On jurisdiction, I do find that the dispute herein revolves on the title to the property Eldoret Municipality/Block 14/73. The Plaintiff was holding the title to the property because the defendant’s client was indebted to his client and therefore the title was being held as security for the debt.
The court has considered the submissions made by the counsels for the respective parties on the issue of jurisdiction. The Environment and Land Court is established under Article 162 (2) (b) of the constitution which provides that: -
(2) Parliament shall establish courts with status of the High Court to hear and determine disputes relating to: -
(b) The environment and the use and occupation of, and title to land.
(3) Parliament shall determine the jurisdiction and functions of the courts contemplated in clause (2).
Pursuant to the clause (3) above, parliament enacted Environment and Land Court Act. No. 19 of 2011. Section 13(2) of the said Act, sets out the jurisdiction of the ELC and it provides as follows: -
(1) The court shall have original and appellate jurisdiction to hear and determine all disputes in accordance with Article 162 (2) (d) of the constitution and with the provisions of this Act or any other law applicable in Kenya relating to environment and land.

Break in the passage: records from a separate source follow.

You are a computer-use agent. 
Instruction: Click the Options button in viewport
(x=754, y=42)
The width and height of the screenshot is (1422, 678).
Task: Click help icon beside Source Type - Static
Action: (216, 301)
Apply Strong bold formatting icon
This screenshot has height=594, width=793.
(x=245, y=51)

(2) In exercise of its jurisdiction under Article 162(2) (b) of the constitution, the court shall have power to hear and determine disputes”-
(a) Relating to environmental planning and protection, climate issues, land use planning, title, tenure, boundaries, rates, rents valuations, mining, minerals and other natural resources;
(b) Relating to compulsory acquisition of land;
(c) Relating to land administration and management
(d) Relating to public, private and community land and contracts choses in action or other instruments granting any enforceable interest in land; and
(e) Any other dispute relating to environment and land.
Under part 1- (preliminary to the Act), court is defined to mean the Environment and Land Court established under section 4 pursuant to Article 162 (2) (b) of the constitution. I do find that the court has jurisdiction to entertain the dispute as the title under dispute was being held as security to a debt and the whole suit revolves on both the undertaking by the defendant and the issue of title.
In the case of Kenya Commercial Bank -V- Adala (1983) KLR 467, the Court of Appeal held:
" 1. The courts have an inherent power to commit advocates for breach of an undertaking. The court has jurisdiction over an Advocate for breach of an undertaking on the basis that the order sought seeks the court to exercise its punitive and disciplinary power to prevent a breach of duty by an Officer of the court which is quite distinct and separate from the client's legal right
2. The purpose of the punitive and disciplinary powers of the courts' jurisdiction over advocates is (to enforce) honourable conduct among them in their standing as officers of the court by virtue of section 57 of the Advocates Act, Cap. 16"
The court finds further that the respondent in the present case must be compelled to honor the professional undertaking issued on 18th. November, 2014 in the interests of justice. The Plaintiff has established on a balance of probabilities that the defendant has a duty to honor his preferred undertaking to pay to plaintiff Kshs.3 million or return the title deed for property No. ELDORET MUNICIPALITY BLOCK 13/543. I do hereby make orders that the defendant do pay the plaintiff Kshs.3,325,000/=. In alternative, the defendant to deliver original title in respect of land No. ELDORET MUNICIPALITY BLOCK 13/543. Orders accordingly.
Dated and delivered on this 24th day of November, 2017.